Extrait du document:
Que dire du sermon sur la montagne, où on trouve la parole « Mais moi je vous dis de ne pas résister au méchant. Si quelqu’un te gifle sur la joue droite, tends-lui aussi l’autre » (Matthieu 5,39) ? Jésus s’adresse ici à ses disciples devant une foule d’Israelites qui pleurent, à cause de longs siècles de désobéissance collective à Dieu, l’injustice et la misère qui sévissent dans le pays. Les velléités de révoltes sont nombreuses, et les réponses du pouvoir romain aux insurrections sont sanglantes. Les Israélites ont pourtant en tête les promesses de bonheur faites par Dieu avant leur entrée en Terre promise s’ils lui obéissent (Deutéronome 28,1). Or Jésus est le Messie qui vient restaurer et libérer Israël afin qu’il bénisse toutes les nations. Dans le cadre du renouvellement de l’alliance de Dieu avec son peuple (Matthieu 5, 3-11), Jésus invite probablement (5,41 renvoie assez clairement à une forme de persécution du pouvoir romain) à ne pas résister violemment au pouvoir. Si tel est le cas, cette position de Jésus de non-résistance à un pouvoir oppresseur se retrouve chez Paul en Romains 12,17-13,10, où Paul invite à ne pas résister à un pouvoir romain très menaçant, mais à compter sur l’intervention divine (voir Deutéronome 32, 35).

Ainsi, de manière générale, il me semble que la Bible légitime la « légitime défense », mais sa position est toute différente face à un pouvoir injuste.

Enregistrements pour repérer ce qui est affiché:
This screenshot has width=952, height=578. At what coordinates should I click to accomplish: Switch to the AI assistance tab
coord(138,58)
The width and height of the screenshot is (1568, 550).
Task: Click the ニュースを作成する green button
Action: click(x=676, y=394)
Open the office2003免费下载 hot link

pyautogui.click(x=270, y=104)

Consigne 1: Traduisez en anglais la phrase suivante de l'extrait sur la Bible et la non-résistance : « Les velléités de révoltes sont nombreuses, et les réponses du pouvoir romain aux insurrections sont sanglantes. »
Consigne 2: Poursuivez l'extrait sur la Bible et la non-résistance à partir de sa dernière phrase.

Résultat attendu 1: Inclinations toward revolt are numerous, and the Roman authorities' responses to insurrections are bloody.

Résultat attendu 2:
 

Jésus se servit d’un fouet pour chasser les marchands du temple. Que dois-je comprendre dans ce geste (un peu violent)- une légitimation de la violence pour combattre le mal ? [Michel]

Jésus pose cet acte en temps que Fils de Dieu. Il est le messager de Malachie 3/1-5, celui qui juge pour purifier ce qui n’est pas juste dans notre relation à Dieu. N’étant pas Dieu, n’étant pas de ceux qui jugent mais plutôt de ceux qui sont jugés, nous ne pouvons pas employer ce passage pour justifier notre violence.
Ce texte, qui nous dit qui est Jésus, nous dit aussi qui nous pouvons être en lui : des humains qui adorent en Esprit et en vérité (Jean 4/20-21, annoncé en Zacharie 14/20-21).

Il y a une trentaine d’années- j’ai très très sévèrement rossé un voyou qui attaquait physiquement ma Mignonne. Quel est le point de vue du Seigneur face à mon attitude ? [Michel]

Le Seigneur ne fait pas partie de l’équipe des répondants à 1001questions.fr ! Mais ses membres lui demandent son aide dans la prière et par la méditation de sa Parole pour vous répondre de la façon la plus juste et utile qui soit possible.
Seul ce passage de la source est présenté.